Further down the trail, the light filtering through the canopy was quite magical.

A while later I found the stump of a recently fallen tree. Must have been dropped by some pretty severe wind, since it snapped instead of uprooting itself.

Underneath some recently fallen bark nearby, the salamander parade continued! The first few I found were probably Coast Range or Sierra Newts. This lithe-looking fellow is a Monterey Ensatina.

Just a few minutes down the trail I turned over a piece of bark and saw a little gang of California Slender Salamanders. These ribbony creatures are all over the place. Seeing them brought back memories of peeking under logs in the woods behind my childhood home. When they're startled or hiding, they curl up into little cinnamon rolls.

And just a few more paces down the trail, I pulled aside a decayed chunk of cut wood and found this plump critter staring up at me. If it could speak, I'm sure I would have heard it say, "ohmygosh!!!" in a tiny little voice, just before freezing in place.

It's a California Giant Salamander, and though it it deadly poisonous to eat, it is eye-poppingly cute.

It's also a fairly competent night hunter. These salamanders have been known to catch small rodents, and have been observed slowly swallowing entire banana slugs. Those black-tinted eyeballs absorb an amazing amount of light, including some frequencies we humans cannot see at all.

I continued tromping around and snapping pictures until the daylight was almost exhausted. Among other shots, I caught a picture of a Arboreal Salamander sitting dramatically astride a log. Four species in only a few hours! Then I cozied up in the back of the van for some of the most peaceful sleep I've had in months. After getting used to night in the city, the winter forest so quiet it's disorienting. I occasionally had to remind myself that no, I had not, in fact, gone deaf.

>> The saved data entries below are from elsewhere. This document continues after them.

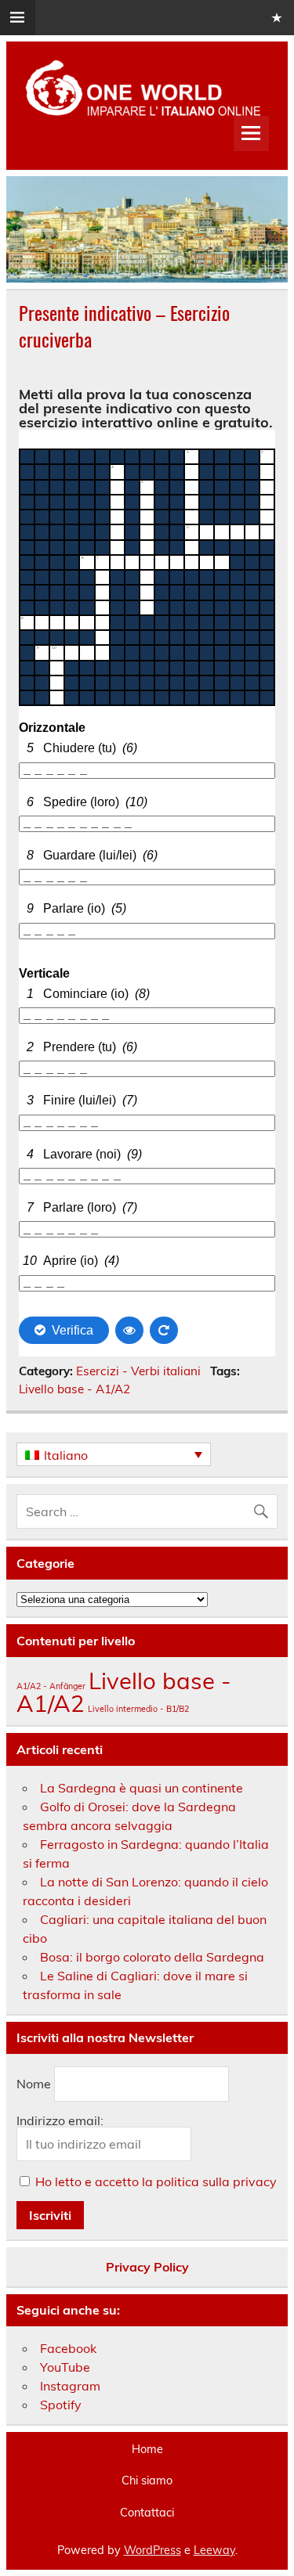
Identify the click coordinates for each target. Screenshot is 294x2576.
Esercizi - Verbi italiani (138, 1371)
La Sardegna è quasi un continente (141, 1788)
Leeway (214, 2550)
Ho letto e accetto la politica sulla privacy (156, 2181)
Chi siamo (147, 2480)
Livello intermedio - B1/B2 (138, 1708)
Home (147, 2449)
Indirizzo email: (59, 2120)
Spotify (61, 2404)
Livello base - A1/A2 (74, 1389)
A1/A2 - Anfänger (50, 1686)
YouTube (65, 2367)
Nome (33, 2084)
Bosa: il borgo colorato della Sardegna (152, 1957)
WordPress (152, 2550)
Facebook (68, 2348)
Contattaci (147, 2512)
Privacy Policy (147, 2267)
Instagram (70, 2386)
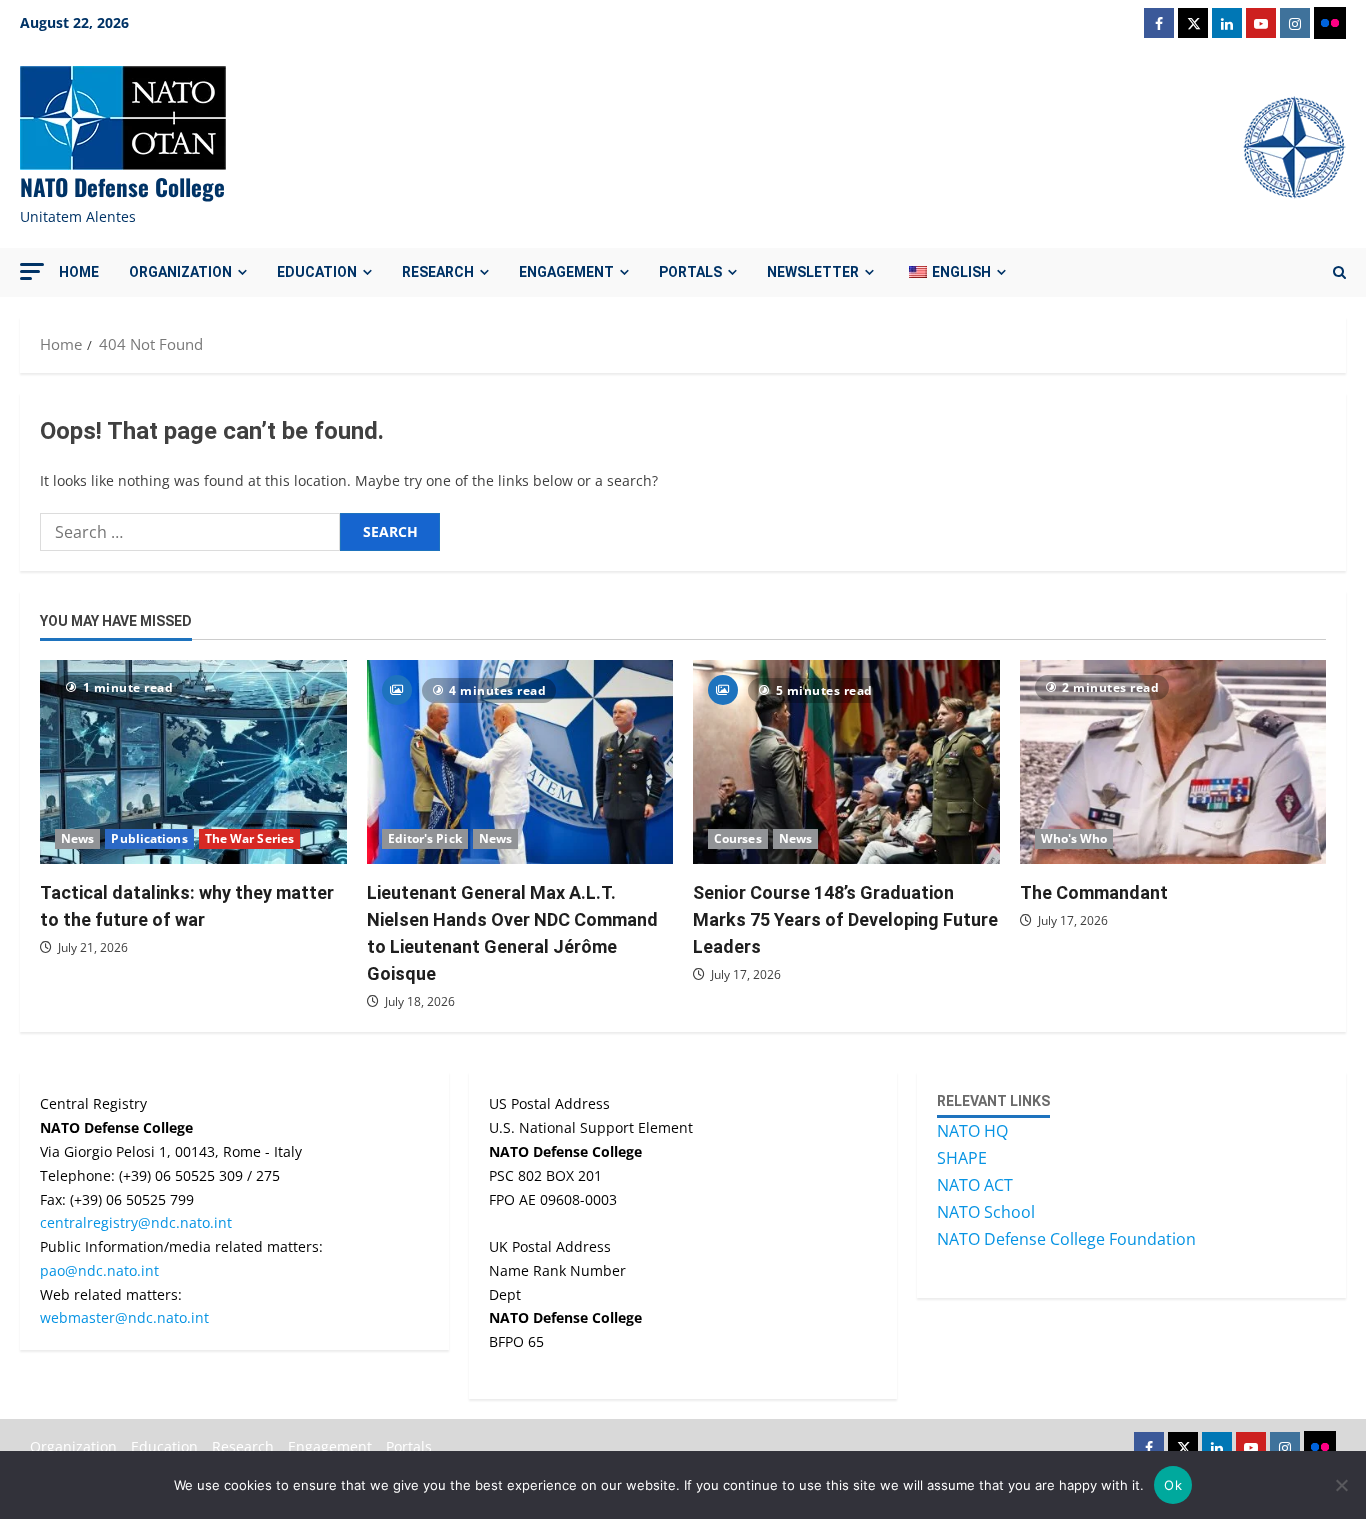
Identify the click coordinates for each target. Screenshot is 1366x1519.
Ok (1173, 1485)
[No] (1341, 1485)
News (77, 838)
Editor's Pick (425, 838)
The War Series (249, 838)
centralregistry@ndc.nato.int (136, 1222)
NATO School (986, 1212)
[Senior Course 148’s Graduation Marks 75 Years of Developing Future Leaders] (846, 762)
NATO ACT (975, 1185)
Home (79, 272)
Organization (180, 272)
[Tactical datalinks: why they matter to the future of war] (193, 762)
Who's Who (1074, 838)
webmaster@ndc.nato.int (124, 1317)
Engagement (566, 272)
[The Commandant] (1173, 762)
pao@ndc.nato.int (99, 1270)
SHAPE (962, 1158)
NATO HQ (972, 1131)
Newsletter (813, 272)
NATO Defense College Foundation (1066, 1239)
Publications (149, 838)
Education (317, 272)
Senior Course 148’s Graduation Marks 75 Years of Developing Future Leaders (845, 919)
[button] (32, 271)
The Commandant (1094, 892)
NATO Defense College (122, 187)
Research (438, 272)
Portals (690, 272)
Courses (738, 838)
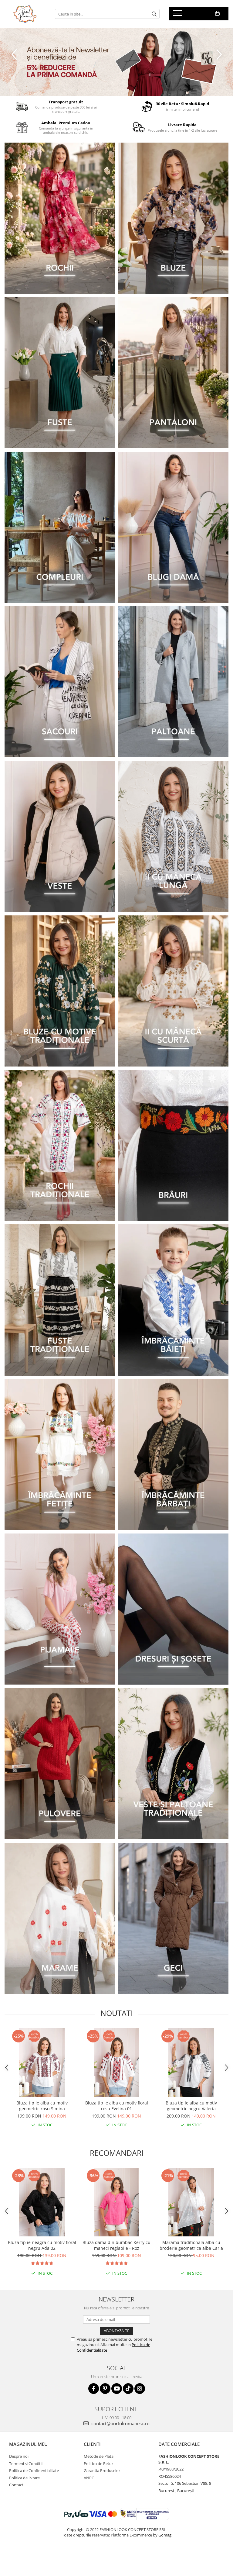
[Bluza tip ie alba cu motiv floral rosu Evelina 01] (116, 2062)
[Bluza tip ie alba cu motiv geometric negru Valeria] (191, 2062)
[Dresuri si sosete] (173, 1609)
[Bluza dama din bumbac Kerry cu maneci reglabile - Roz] (116, 2202)
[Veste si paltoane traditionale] (173, 1763)
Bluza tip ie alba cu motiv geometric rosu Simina (42, 2105)
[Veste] (60, 836)
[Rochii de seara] (60, 218)
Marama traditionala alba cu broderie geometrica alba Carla (191, 2245)
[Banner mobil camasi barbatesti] (173, 1454)
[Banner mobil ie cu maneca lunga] (173, 836)
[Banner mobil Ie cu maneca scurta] (173, 991)
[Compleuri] (60, 527)
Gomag (164, 2535)
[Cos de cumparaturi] (217, 13)
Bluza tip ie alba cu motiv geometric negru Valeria (191, 2105)
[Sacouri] (60, 681)
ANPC (89, 2478)
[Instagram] (139, 2388)
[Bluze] (173, 218)
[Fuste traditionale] (60, 1299)
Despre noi (19, 2456)
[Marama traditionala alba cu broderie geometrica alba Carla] (191, 2202)
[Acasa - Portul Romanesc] (25, 14)
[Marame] (60, 1918)
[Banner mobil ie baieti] (173, 1299)
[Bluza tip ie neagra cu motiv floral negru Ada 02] (42, 2202)
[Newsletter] (116, 62)
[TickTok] (128, 2388)
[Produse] (178, 14)
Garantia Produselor (102, 2470)
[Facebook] (93, 2388)
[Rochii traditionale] (60, 1145)
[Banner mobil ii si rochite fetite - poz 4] (60, 1454)
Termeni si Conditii (25, 2463)
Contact (16, 2485)
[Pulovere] (60, 1763)
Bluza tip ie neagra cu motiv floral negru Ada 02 (42, 2245)
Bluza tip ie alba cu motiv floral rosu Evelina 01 (116, 2105)
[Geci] (173, 1918)
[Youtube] (116, 2388)
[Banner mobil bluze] (60, 991)
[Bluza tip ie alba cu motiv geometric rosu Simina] (42, 2062)
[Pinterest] (105, 2388)
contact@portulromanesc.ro (120, 2423)
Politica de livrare (24, 2478)
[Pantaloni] (173, 372)
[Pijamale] (60, 1609)
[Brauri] (173, 1145)
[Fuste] (60, 372)
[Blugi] (173, 527)
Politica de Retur (98, 2463)
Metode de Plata (98, 2456)
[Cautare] (154, 14)
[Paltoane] (173, 681)
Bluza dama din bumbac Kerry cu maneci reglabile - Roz (116, 2245)
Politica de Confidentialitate (34, 2470)
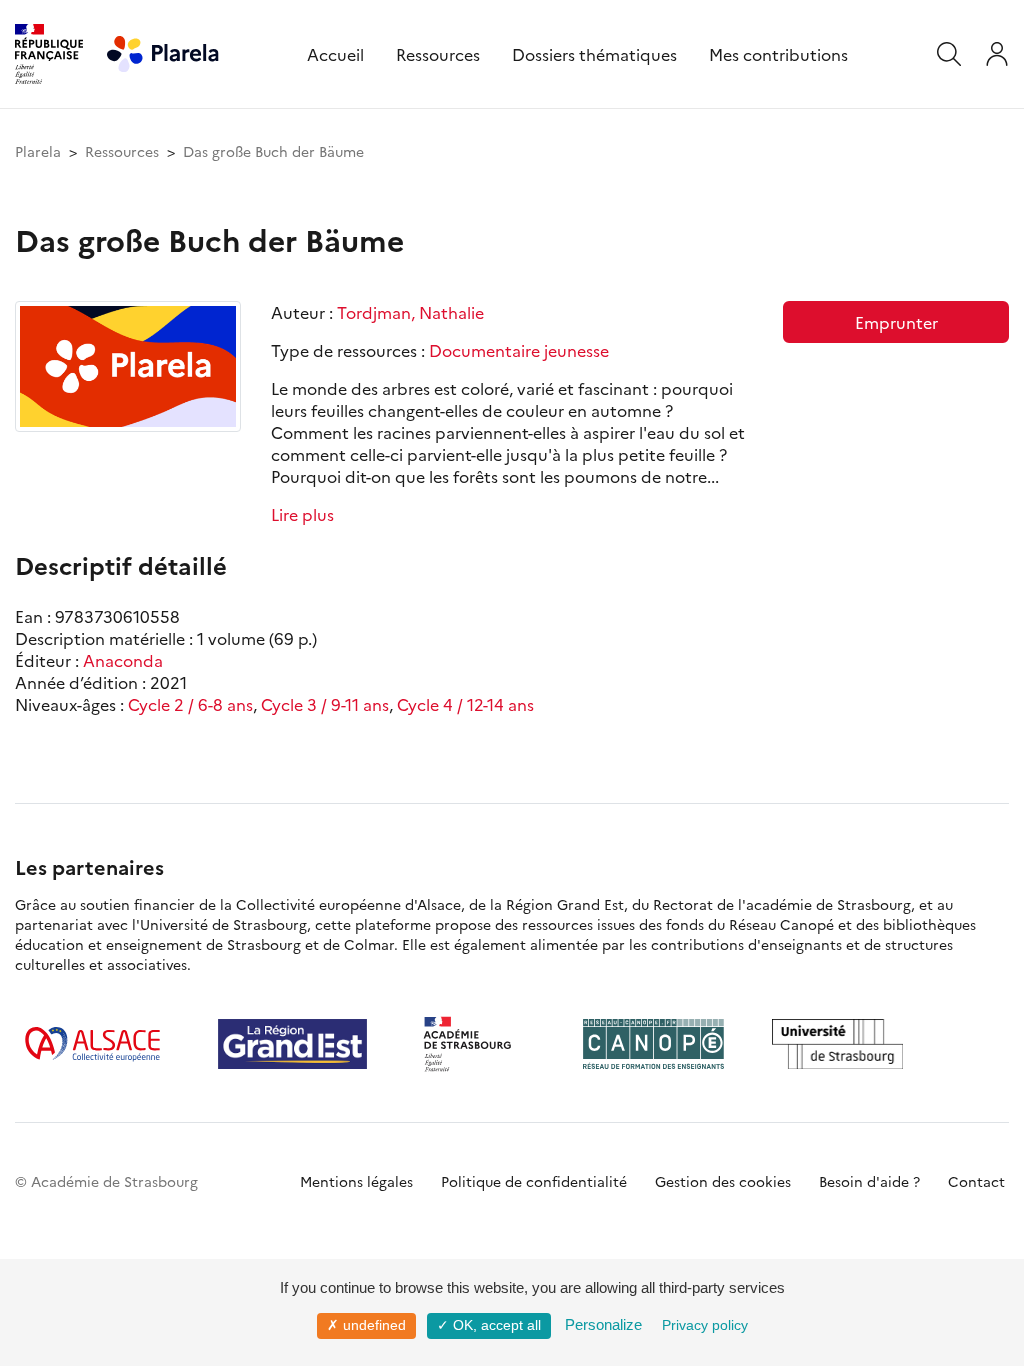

I did wake up around 2:00am when a rain-soaked branch crashed down to the forest floor about a hundred yards away, but aside from that, I got nine delicious hours.

The next day I got up, washed my face in hot water at the nearby bathrooms, and set out walking again. I took a hoard of pictures, of course. One of the ways I enjoy nature is by finding fun ways to frame it in a photograph. I think for the 30 hours I was in the park I took about 180 shots, and at home I shaved that down to the 43 you see now.

To give you an idea of how verdant this place is, here's a chunk of bark from a fallen tree, held in one hand, and a few close-up shots of the same chunk. Brushing your fingertips along this feels like a brushing the tassels of a thick turkish rug dipped in ice-water.

After a while I went strolling down an unmaintained fire road cut into the hillside, with hundreds of streamlets trickling across it. A few yards past the first of the streamlets, I noticed moving shapes on the ground. The road was teeming with salamanders, all marching in the same direction - uphill. I had to stare at the ground to ensure I wasn't treading on salamander tails with every step.

A few looked kind of dry, so I picked them up and tossed them a few yards to the side, so they landed in water. "You there! Get outta the road!"

Five minutes later I suddenly realized I was whistling the background music to the old arcade game "Frogger". The mind is a strange thing.

This territory is really amazing. It would be cool to spend a few more days here, but alas, I don't have the time or the supplies right now.

On my way back up from running some errands in Santa Cruz, I stopped in Scotts Valley and took a catnap in the park behind Vine Hill Elementary School. As I was getting up to leave, I noticed the graffiti on the storage shed nearby.